Hashing — Cryptographic Integrity
Every node in a Merk tree is hashed to produce a root hash — a single 32-byte value that authenticates the entire tree. Any change to any key, value, or structural relationship will produce a different root hash.
Three-Level Hash Hierarchy
Merk uses a three-level hashing scheme, from innermost to outermost:
Example: key = "bob" (3 bytes), value = "hello" (5 bytes):
graph LR
subgraph level1["Level 1: value_hash"]
V_IN["varint(5) ‖ "hello""]
V_BLAKE["Blake3"]
V_OUT(["value_hash<br/><small>32 bytes</small>"])
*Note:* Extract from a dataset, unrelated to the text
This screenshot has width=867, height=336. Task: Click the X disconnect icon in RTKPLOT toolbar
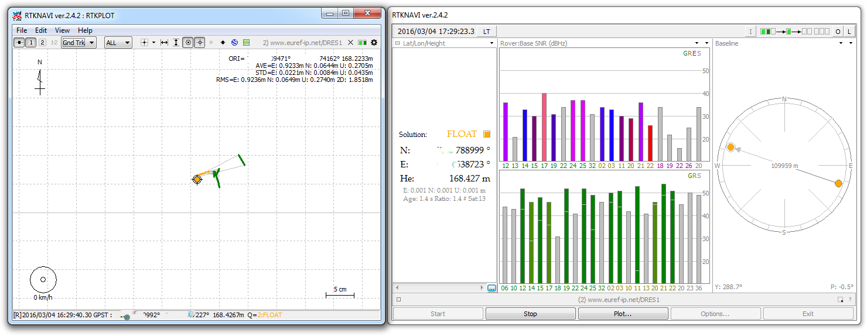[x=351, y=43]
V_IN --> V_BLAKE --> V_OUT
end
subgraph level2["Level 2: kv_hash"]
K_IN["varint(3) ‖ "bob" ‖ value_hash"]
K_BLAKE["Blake3"]
K_OUT(["kv_hash<br/><small>32 bytes</small>"])
K_IN --> K_BLAKE --> K_OUT
end
subgraph level3["Level 3: node_hash"]
N_LEFT(["left_child_hash<br/><small>32B (or NULL_HASH)</small>"])
N_KV(["kv_hash<br/><small>32B</small>"])
N_RIGHT(["right_child_hash<br/><small>32B (or NULL_HASH)</small>"])
N_BLAKE["Blake3<br/><small>96B input = 2 blocks</small>"]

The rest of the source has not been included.